Let's extend these examples. Since there were only five fatal medication errors in 400,000 Minnesota surgeries, then fatal medication errors must be impossibly rare. An event that only occurs once in eighty thousand cases must represent very special circumstances when it does happen. If people are of the mindset to take 79,000 successful surgeries for granted while applying the most pejorative scrutiny to one case that was unusual, there is no way statistics can change a mindset that the medical system is riddled with error.
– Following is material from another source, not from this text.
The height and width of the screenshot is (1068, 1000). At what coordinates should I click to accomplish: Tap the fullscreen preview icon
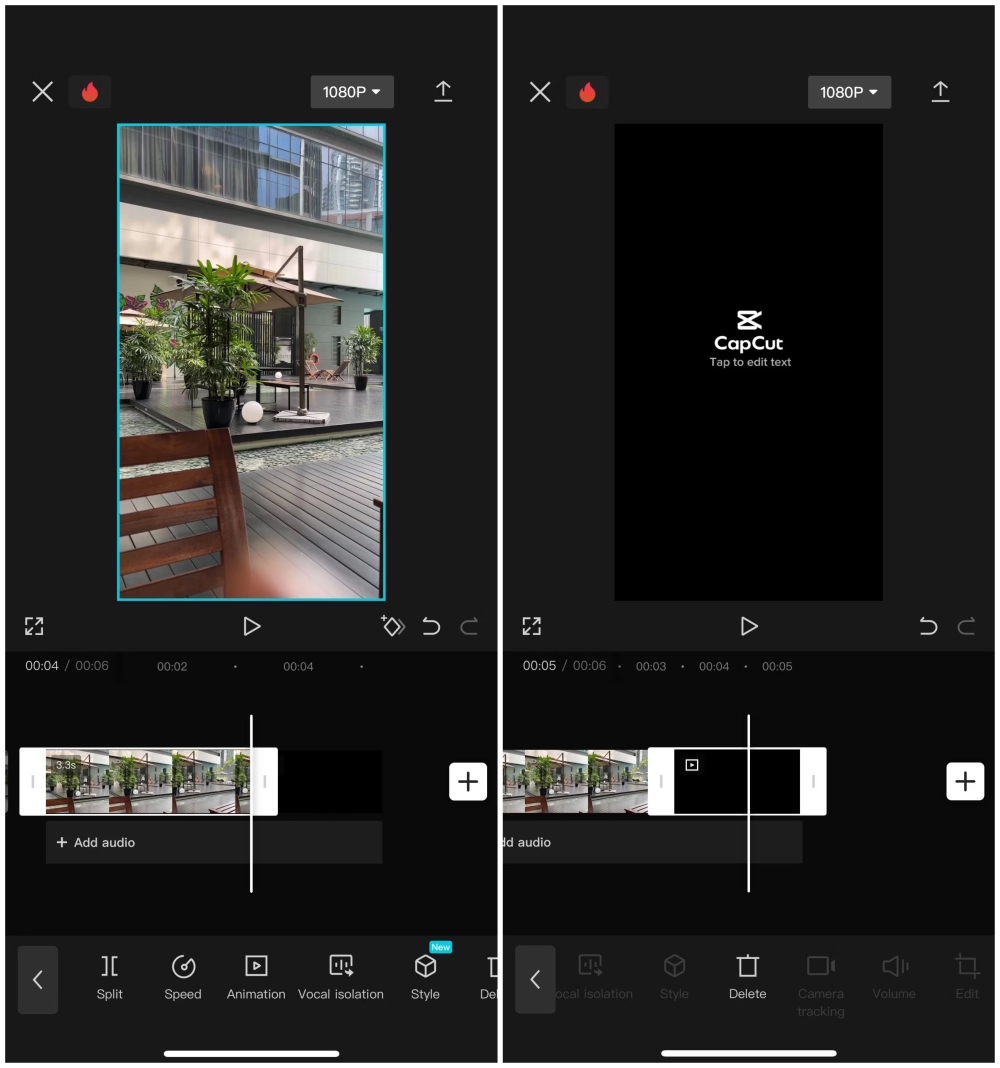(34, 626)
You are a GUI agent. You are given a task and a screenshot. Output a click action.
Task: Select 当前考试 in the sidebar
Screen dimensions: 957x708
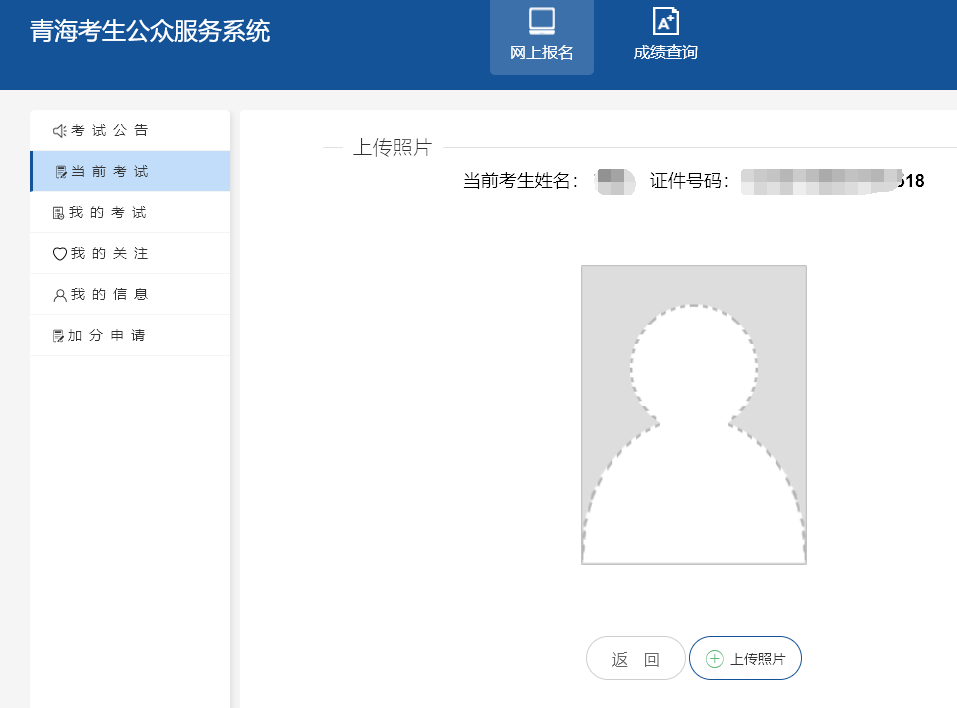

My own reaction to these bare statistics is that if there really was only one death from a medication error, there must have been five hundred near-misses. I would conjecture the persons making these mistakes probably caught them before they got serious most of the time, perhaps four hundred times. And then one or two other people caught it most of the rest of the time, leaving the last few cases to escape by pure luck, and one unlucky person making it through to the statistical report. Over a period of two centuries, the hospital has developed systems for catching errors, and most of the systems depend on redundancy. We in hospitals do almost everything three times, screening out a huge amount of human error under stress. Any efficiency expert worth his stop-watch can see repetition and overlap, redundancy, and\waste. Focused factories, as Professor Herzlinger of Harvard styles them, can easily save money by enforcing a discipline of doing it once, and doing it right the first time. That saves money, and that's not a minor issue. But if we yield too far to this pressure, some of those other five hundred medication errors are likely to prove fatal.
A modern hospital employs several thousand employees, of varying levels of skill and training, with a great deal of employee turnover. An occasional incorrigibly incompetent employee can occasionally do real damage before being identified and dismissed. In recent years professional shortages in critical areas can force some substandard employees to be tolerated longer than they should be. By encouraging longer stretches of employment, a congenial slow-paced environment can reduce the incidence of errors but then look out for those efficiency experts. And crowded, tense anthills of activity must perform all day and all night, weekends and holidays. Emergencies appear out of nowhere, the door to the ambulance entrance banging open to a cluster of shouting excited firemen. They can appear at a moment when every single employee is lashed to a heaving deck of other necessities, or wearily starting out the door at the end of a tumultuous day. Some other pious professor or earnest newspaper columnist offers the non-helpful suggestion that we would perform better if we got more rest. What suggestions might be valuable to reduce stress when the loudspeaker blares, Code Blue?